Much of my childhood was spent playing educational (or edutainment) games. I believed I was tricking my parents into letting me play games. Who knew that they were actually tricking me into learning? Out of all the games that I owned The Logical Journey of the Zoombinis has never been forgotten. I still own the original game, even though it won’t run, and have been searching for something to match its charm for years. It’s no surprise that after hearing about Zoombinis being re-developed through KickStarter, I had to immediately check whether it was still as good as I remembered.
Zoombinis is about a group of small blue creatures that are being bullied by the evil Bloats. To escape from their homeland and arrive at the safe haven of Zoombiniville, they must travel a treacherous journey filled with puzzles, which is where you come in.
You must customise groups of 16 zoombinis, per adventure, and use your logic skills to get through each of the game’s 12 puzzles. Each puzzle is based off working out the required patten to move forwards, which are normally based off the attributes of the chosen zoombinies in your party (their hair, eyes, nose and feet). For example, the first puzzle involves two bridges and the zoombinies must cross to the other side. Only certain traits are allowed to cross over each bridge, and the player must quickly work out which match each bridge before they run out of pegs and the bridge breaks.
The ability to customise the zoombini party for each playthrough makes the solution to every puzzle unique for every time that you play. While the problem always remains the same, the specific conditions change. In the bridge puzzle, mentioned above, the bridges that were focused on whether they liked certain hairstyles in one playthrough, could be picky about nose colour in another, reinforcing the logic required to find the correct answer. It also means that it’s possible to be clever about the way you design the characters – only using two of the possible hair types means less factors to consider when working out a pattern solution.

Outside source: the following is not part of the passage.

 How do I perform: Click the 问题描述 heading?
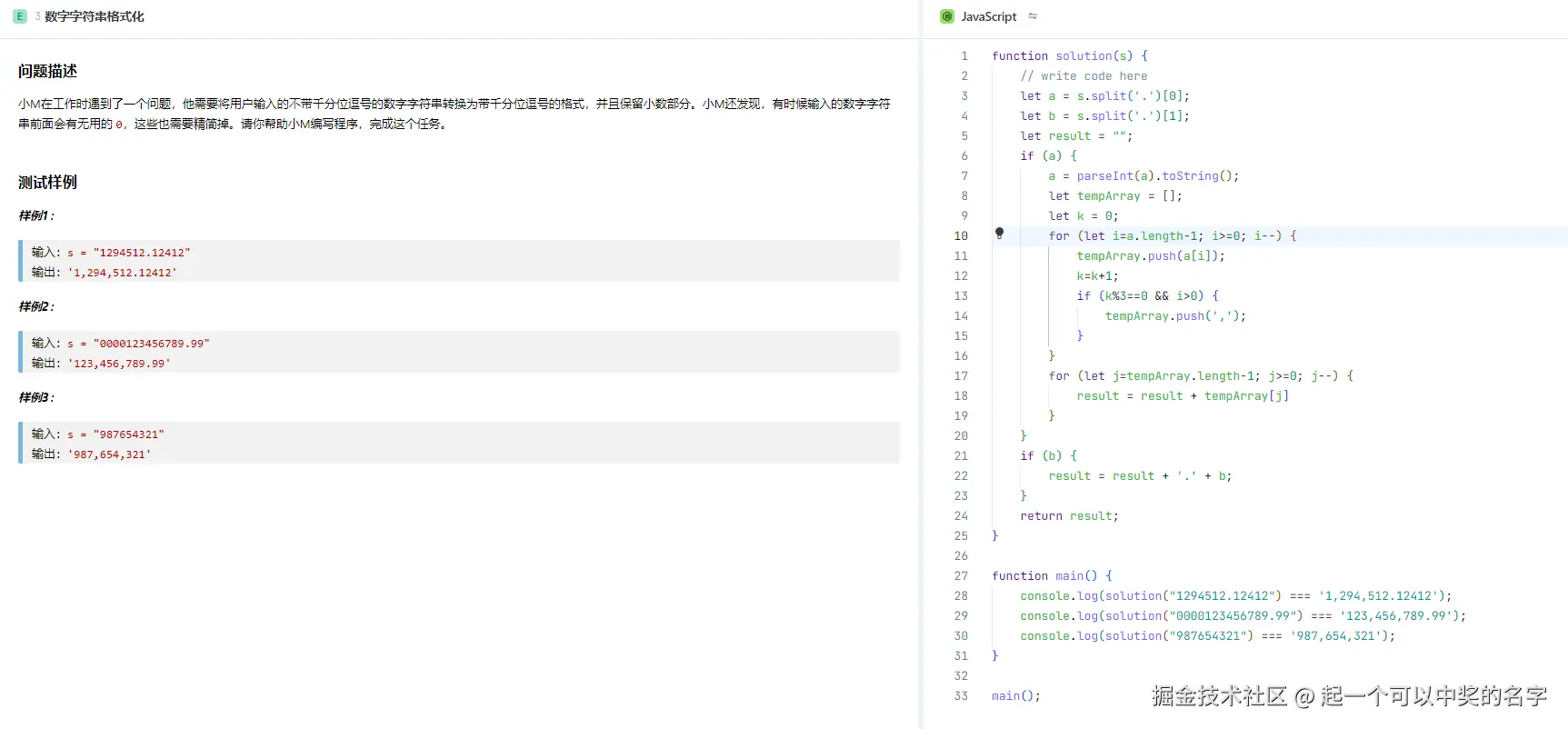click(47, 71)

The game is aimed at children, meaning that most of the puzzles are easy to work out and may not entertain those looking to challenge themselves. The more each game is played, however, the more difficult they become. The puzzles always have the same base concept, but the requirements will be larger, or needs of the characters greater. For example, the game that requires feeding trolls their favourite pizzas adds both more toppings to choose from, and extra trolls to feed. You therefore have more to remember concerning who likes and doesn’t like each topping. Some of the puzzles do actually get to be quite the challenge, widening the spectrum of ages that can appreciate what the title has to offer.
The main downside to the game is that it’s short, with only 12 different puzzles to play. The changes through the difficulty levels as well as those that come through each set of customised zoombinis do help to keep the game fresh. There is a personal touch as you know you brought the little creatures to life through choosing what they look like, and feel a sense of dedication to getting them safely home. This concept is further pushed by the fact that finishing the title with different groups, and on different difficulties, rewards the player with news buildings in Zoombiniville, giving a bit of incentive to play through a few times.
What makes Zoombinis memorable is the unique style and character within each puzzle. Who could forget Arno the fussy pizza loving troll, or the gangster Fleens? While I personally have a lot of nostalgia for the art-style and music, some players are perhaps going to see certain elements as a little outdated. The game certainly benefits from its upgrade in the visuals, and I find the little animations of the zoombinis to be fun and endearing, but perhaps my rose-tinted glasses are a little thick in places. Sadly this is particularly the case for the zoombinis themselves, with their basic designs clashing against the beautiful background environments. They almost look like they belong in a different game, but have been awkwardly slapped into this one, which is odd when they’re supposed to be the stars of the show.
While there is music for traveling on the map, and to introduce each puzzle, the levels themselves can feel eerily quiet. There will be plenty of sound effects, be they from the environments or AI characters, but there are actually a few less than in the original title. The zoombinis used to mutter and interact with each other more while the player was working out an answer. The whoops of joy for solving problems also happen less often. The most obvious change is that there is no longer any sound effects to accompany their movement – footsteps for shoes, engines for the wheels, etc. It’s a shame that some of these small details have been taken out, as they added to the personality of the zoombinis and their world.
Zoombinis has certainly survived the test of time, due to its warm charm and personality. It is not going to please everyone, as some are going to see the graphics as a bit too outdated, combined with the simplistic difficulty. While the game actually has very little replay value I do find myself repeatedly returning to this title. It is satisfying to solve the puzzles on higher difficulties, and I still have a happy sigh of relief when I get them all safety to their new home.